Feb. 1 (Bloomberg) -- De La Rue Plc rose the most in more than two years after the world’s biggest banknote printer said some delayed orders had been received.
The company expects to meet its forecasts for this fiscal year and is confident of increasing operating profit next year by more than 100 million pounds ($157 million), Basingstoke, England-based De La Rue said in a statement today. The shares gained 5.7 percent, the biggest advance since December 2010.
“The company has enough confidence in its performance to reiterate its guidance for 2014 full-year operating profit,” Alexander Mees, an analyst at JPMorgan Chase & Co., said in a note. He has an overweight recommendation on the stock and raised his price target to 1,170 pence from 1,140 pence.
The Bank of England wanted expressions of interest by yesterday for a 10-year contract starting in April 2015 to print an estimated 12 billion banknotes. De La Rue has held the contract since the bank appointed an external printer in 2003. De La Rue should retain the contract, Mees said in December.
The stock closed at 953.5 pence in London trading. The volume of shares traded was almost double the three-month daily average.

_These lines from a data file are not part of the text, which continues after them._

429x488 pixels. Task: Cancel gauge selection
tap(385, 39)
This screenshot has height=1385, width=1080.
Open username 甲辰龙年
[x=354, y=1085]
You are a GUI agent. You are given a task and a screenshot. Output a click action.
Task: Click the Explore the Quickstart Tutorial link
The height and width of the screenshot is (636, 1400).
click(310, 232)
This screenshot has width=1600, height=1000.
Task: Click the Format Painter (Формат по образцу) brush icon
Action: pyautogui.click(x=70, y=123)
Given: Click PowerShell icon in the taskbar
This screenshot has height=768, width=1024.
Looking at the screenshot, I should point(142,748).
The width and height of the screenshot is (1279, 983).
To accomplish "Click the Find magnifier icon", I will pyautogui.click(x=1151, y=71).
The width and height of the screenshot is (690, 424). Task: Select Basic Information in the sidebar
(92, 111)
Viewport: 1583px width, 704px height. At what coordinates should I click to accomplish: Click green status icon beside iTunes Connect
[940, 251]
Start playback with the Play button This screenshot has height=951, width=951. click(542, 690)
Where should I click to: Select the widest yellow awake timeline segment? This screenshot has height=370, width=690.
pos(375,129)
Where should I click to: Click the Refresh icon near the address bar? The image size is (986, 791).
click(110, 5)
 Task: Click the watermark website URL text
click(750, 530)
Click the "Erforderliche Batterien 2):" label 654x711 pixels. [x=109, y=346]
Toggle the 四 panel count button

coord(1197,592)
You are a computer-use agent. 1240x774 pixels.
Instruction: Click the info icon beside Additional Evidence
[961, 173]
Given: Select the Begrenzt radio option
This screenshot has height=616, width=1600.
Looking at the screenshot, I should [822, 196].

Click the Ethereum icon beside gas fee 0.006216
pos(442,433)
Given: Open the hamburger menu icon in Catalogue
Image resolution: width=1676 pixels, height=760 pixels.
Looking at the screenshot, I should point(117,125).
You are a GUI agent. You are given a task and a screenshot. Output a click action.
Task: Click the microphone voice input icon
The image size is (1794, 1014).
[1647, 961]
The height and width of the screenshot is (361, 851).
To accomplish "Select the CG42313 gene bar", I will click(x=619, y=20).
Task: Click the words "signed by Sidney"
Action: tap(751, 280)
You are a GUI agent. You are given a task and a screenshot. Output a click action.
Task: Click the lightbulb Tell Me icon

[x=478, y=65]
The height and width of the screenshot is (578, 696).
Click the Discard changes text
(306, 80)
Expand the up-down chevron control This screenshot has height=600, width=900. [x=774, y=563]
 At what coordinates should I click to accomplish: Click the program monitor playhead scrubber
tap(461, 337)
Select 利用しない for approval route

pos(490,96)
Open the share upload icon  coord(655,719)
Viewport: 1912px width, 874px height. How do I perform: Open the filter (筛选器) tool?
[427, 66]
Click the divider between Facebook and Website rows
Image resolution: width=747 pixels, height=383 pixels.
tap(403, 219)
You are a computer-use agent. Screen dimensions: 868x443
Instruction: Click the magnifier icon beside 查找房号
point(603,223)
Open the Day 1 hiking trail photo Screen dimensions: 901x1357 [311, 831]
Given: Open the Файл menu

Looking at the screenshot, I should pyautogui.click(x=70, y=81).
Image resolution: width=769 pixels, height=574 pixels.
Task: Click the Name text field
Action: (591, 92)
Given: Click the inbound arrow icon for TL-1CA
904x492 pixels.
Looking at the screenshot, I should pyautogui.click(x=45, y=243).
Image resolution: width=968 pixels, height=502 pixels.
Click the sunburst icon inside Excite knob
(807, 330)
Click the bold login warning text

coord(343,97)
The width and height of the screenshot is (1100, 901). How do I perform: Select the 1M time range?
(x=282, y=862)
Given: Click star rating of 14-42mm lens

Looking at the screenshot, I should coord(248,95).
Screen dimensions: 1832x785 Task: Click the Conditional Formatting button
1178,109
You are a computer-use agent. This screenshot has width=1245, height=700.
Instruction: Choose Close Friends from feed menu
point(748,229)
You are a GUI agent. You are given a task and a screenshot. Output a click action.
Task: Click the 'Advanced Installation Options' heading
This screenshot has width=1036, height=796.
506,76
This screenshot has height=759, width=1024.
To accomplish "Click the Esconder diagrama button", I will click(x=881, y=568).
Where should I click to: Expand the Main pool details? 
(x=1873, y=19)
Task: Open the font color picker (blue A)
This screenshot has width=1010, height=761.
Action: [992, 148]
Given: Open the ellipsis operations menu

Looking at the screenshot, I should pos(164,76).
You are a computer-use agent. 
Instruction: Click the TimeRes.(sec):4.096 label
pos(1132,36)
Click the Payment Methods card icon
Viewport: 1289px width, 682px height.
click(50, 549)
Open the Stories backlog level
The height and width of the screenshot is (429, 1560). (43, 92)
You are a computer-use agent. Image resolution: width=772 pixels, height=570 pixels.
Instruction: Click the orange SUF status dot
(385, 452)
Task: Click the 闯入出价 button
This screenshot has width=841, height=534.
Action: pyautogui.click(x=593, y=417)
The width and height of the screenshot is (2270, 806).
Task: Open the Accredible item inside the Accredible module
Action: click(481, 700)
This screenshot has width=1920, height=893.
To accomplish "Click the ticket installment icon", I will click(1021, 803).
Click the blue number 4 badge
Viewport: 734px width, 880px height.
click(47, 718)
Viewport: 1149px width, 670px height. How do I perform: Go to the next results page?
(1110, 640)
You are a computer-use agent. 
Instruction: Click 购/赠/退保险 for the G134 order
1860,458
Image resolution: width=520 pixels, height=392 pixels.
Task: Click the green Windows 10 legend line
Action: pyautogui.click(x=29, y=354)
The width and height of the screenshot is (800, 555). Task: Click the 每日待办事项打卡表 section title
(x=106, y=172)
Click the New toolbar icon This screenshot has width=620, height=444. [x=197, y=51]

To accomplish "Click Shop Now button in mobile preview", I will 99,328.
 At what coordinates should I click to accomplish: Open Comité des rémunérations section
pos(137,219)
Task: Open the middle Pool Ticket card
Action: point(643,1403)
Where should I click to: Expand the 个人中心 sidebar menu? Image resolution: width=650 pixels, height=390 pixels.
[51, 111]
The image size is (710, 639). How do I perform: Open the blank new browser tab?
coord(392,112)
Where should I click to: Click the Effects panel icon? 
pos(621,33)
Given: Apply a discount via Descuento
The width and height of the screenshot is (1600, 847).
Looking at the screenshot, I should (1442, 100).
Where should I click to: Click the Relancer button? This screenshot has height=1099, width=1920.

Mees had lowered his earnings estimates in November when De La Rue said a “handful” of currency print orders were delayed. “We see De La Rue as well-placed to maintain and increase its share of a growing market,” he said today.
Order intake since the start of October has been satisfactory as some delayed orders have come through while others are still to be confirmed, De La Rue said in the statement.
Thomas Rands, an analyst at Investec Plc, upgraded his recommendation on the stock to buy from hold and raised his price target to 960 pence from 940 pence.
De La Rue failed to win a contract with the Chinese government that would have added 2,500 metric tons of paper production to its order book, the Times of London said Jan. 28, citing unidentified company “insiders.”
De La Rue didn’t comment on the Chinese contract in today’s statement.